Pour l'IAURIF, la disparition d'une majeure partie des 70000
ha d'espaces agricoles du projet de la ceinture verte est à
prévoir d'ici 2015, dans le cas où la croissance urbaine de la
région conserve la même répartition géographique,
c'est-à-dire essentiellement dans le périmètre de la
ceinture verte ; toutes les entités agricoles seront amputées
avec la disparition complète de certaines d'entres elles, car
au-delà de la stricte superficie d'urbanisation, celle-ci entraîne
une destruction plus large (IAURIF, 2002). La proximité des
constructions et la multiplication des voies de communication rendent les
conditions d'exploitation difficiles ; les exploitants ayant un parcellaire
éclaté sur plusieurs endroits, souffrent de l'allongement des
temps de parcours pour les engins agricoles volumineux et lents qui doivent
emprunter les axes de la circulation générale dans une
région où le trafic est très dense jusqu'à des
heures avancées de la nuit.
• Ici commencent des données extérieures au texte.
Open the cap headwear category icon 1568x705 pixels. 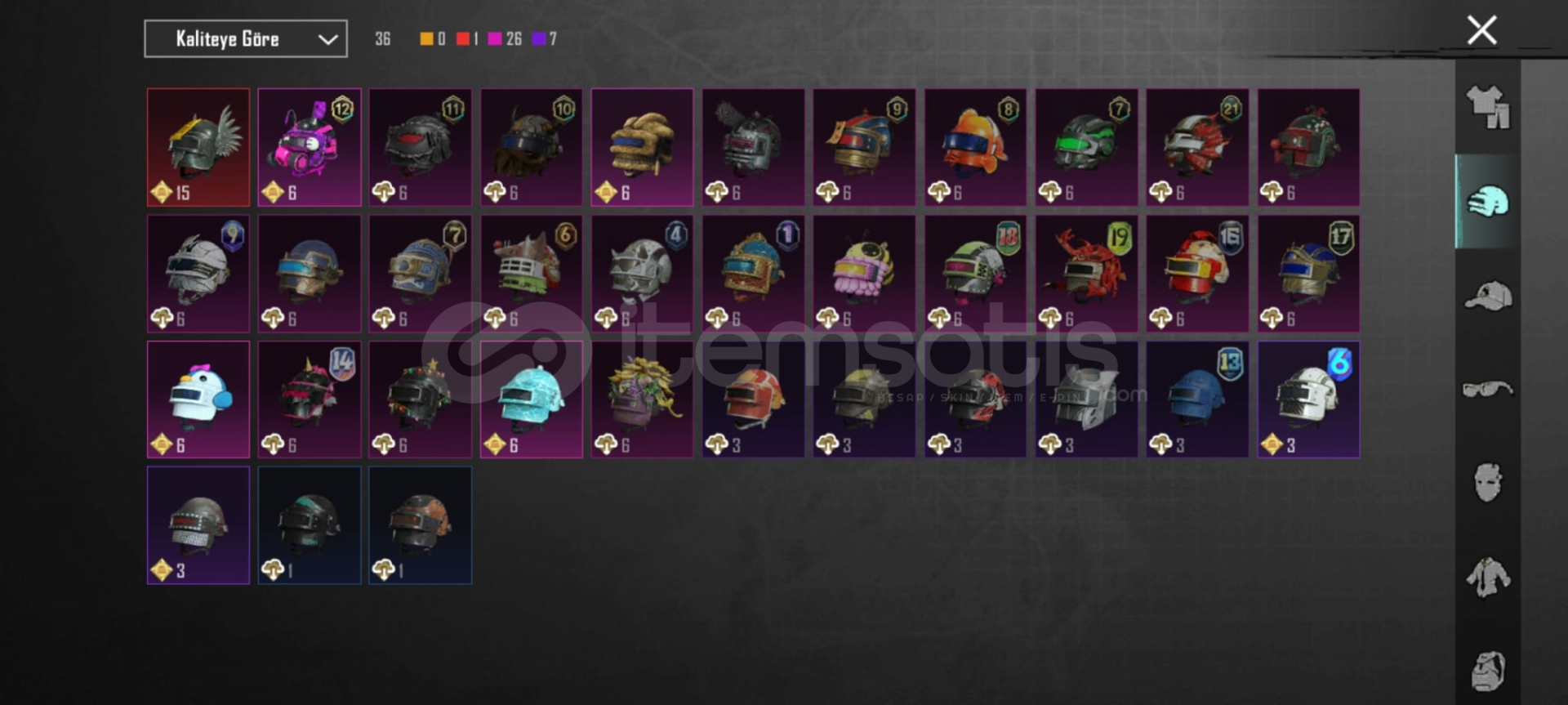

D'ailleurs et devant l'ampleur de ce
problème, un grand nombre d'agriculteurs de l'Ile de France souhaite la
séparation des circulations (Poulot et Rouyres, 2005).
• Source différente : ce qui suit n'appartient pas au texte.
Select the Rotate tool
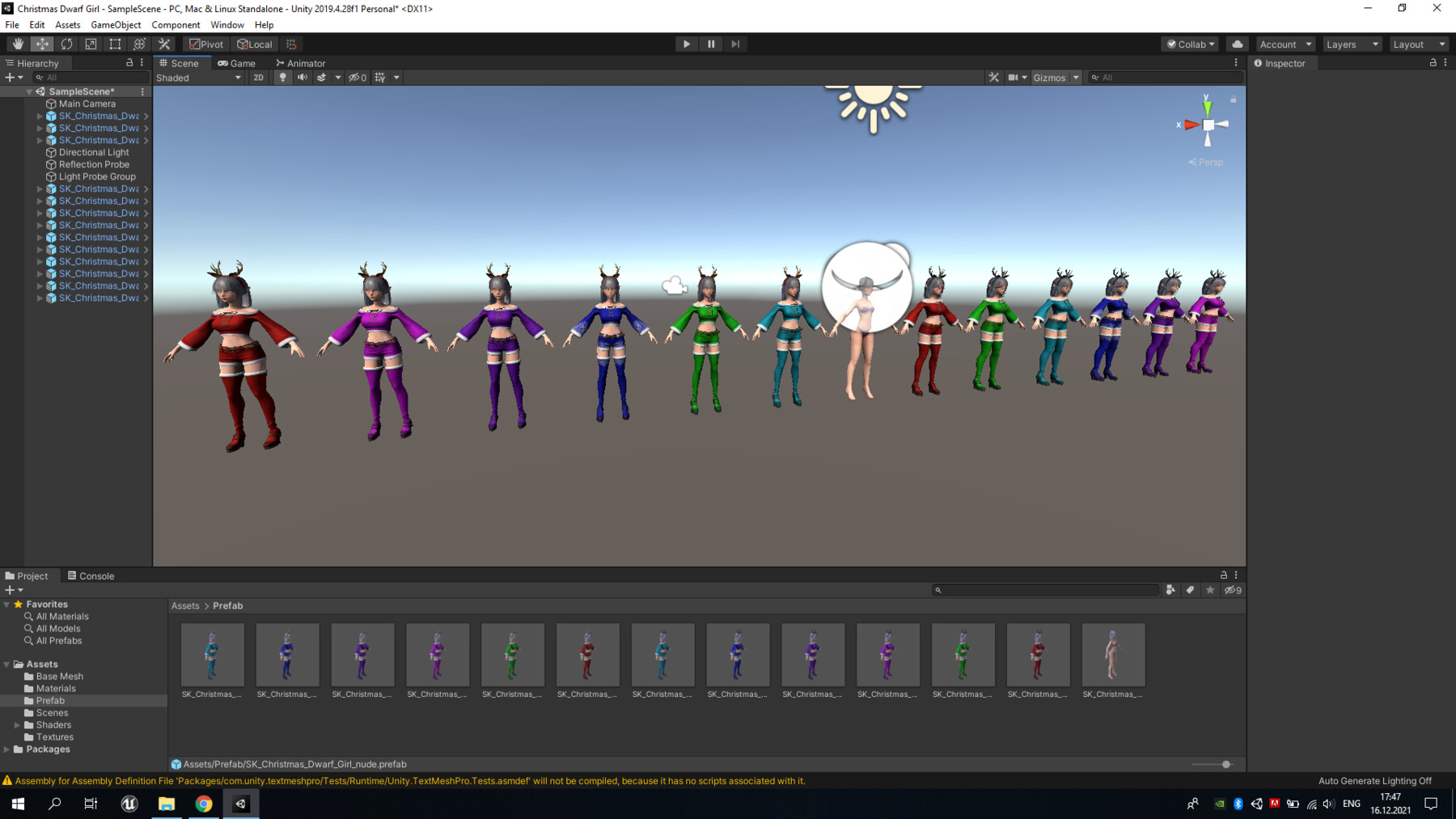Image resolution: width=1456 pixels, height=819 pixels. coord(66,44)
Graphe 02 : La répartition de l'urbanisation francilienne
(1982 /1999).
Hors ceinture verte (27%)
En ceinture verte (73%)
Source des données : IAURIF (2002)
Cette expansion urbaine sur le territoire de la ceinture
verte, est intervenu au moment où s'effectue le ralentissement
progressif de l'urbanisation des villes nouvelles ; ces dernières n'ont
pu absorber que 30% de l'urbanisation de la ceinture verte, les deux tiers
restants étant principalement effectués sur les autres espaces
constitutifs de cette ceinture qui sont majoritairement tenus par
l'agriculture. Ainsi, la part des villes nouvelles dans l'urbanisation de la
ceinture verte est passée de 36% entre 1982 et 1994 à 21% entre
1994 et 1999 (soit une diminution de 15%), tandis que la part de la ceinture
verte dans l'urbanisation totale de l'Ile de France est passée de 70%
à 80% (soit une augmentation de 10%) pour la même période
(IAURIF 2002).
Dans les schémas directeurs, c'est au milieu des
années 1990 que l'espace agricole est explicitement pris en compte d'une
façon définitive par le SDRIF de 1994.
Ce schéma qui oriente les aménagements de la
région à l'horizon 2015, exprime enfin l'engagement solennel de
la région d'Ile de France à reconnaître l'espace agricole
comme une composante essentielle et à part entière du territoire
régional : les espaces agricoles, qui lorsqu'ils sont pris en compte,
sont laissés en blanc « réserves foncières » par
ses prédécesseurs, apparaissent finalement en légende du
document accompagnant ce schéma avec le qualificatif « agricoles
».
Le SDRIF qui attribut à l'espace rural la valeur d'une
« ressource rare » promulgue « la reconstruction de la ville sur
la ville » afin d'économiser l'espace rural dans la couronne rurale
et d'épargner la ceinture verte (Poulot et Rouyres, 2005) ; il
préconise de modérer
davantage sa consommation en limitant à 1750 ha la
surface à prélever annuellement hors infrastructures (soit une
économie de 30% par rapport à la période
précédente). Sur ce point, la mise en place d'un outil
spécifique de suivi de la consommation des espaces agricoles est
proposée. C'est à ce titre que les outils des services de l'Etat
(direction régionale de l'équipement, direction régionale
et interdépartementale de l'agriculture et de la forêt) et de
l'IAURIF sont mis en commun au sein d'un groupe baptisé
OCEAN7. Le SDRIF est le premier schéma directeur
régional à affirmer la vocation économique et patrimoniale
de l'agriculture. Il donne la priorité à l'activité
agricole dans l'espace rural, y compris par rapport à certaines
exigences environnementales (IAURIF, 2003). Il préconise aux
collectivités de garantir des espaces agricoles cohérents,
suffisamment étendus pour assurer des conditions satisfaisantes
d'exploitations (Poulot et Rouyres, 2005) ; les surfaces retenues sont de
l'ordre de 50 ha en agriculture de serre ou horticulture, 300 ha en agriculture
spécialisée ou maraîchage, 2000 ha en agriculture de plaine
ou grandes cultures. En conséquence, il prononce le caractère
intangible des espaces jaunes « à l'intérieur de leurs
limites historiques et naturelles ». La priorité est donnée
à la préservation de la couronne rurale avec un
développement modéré des bourgs et villages, et la
création de parcs naturels régionaux.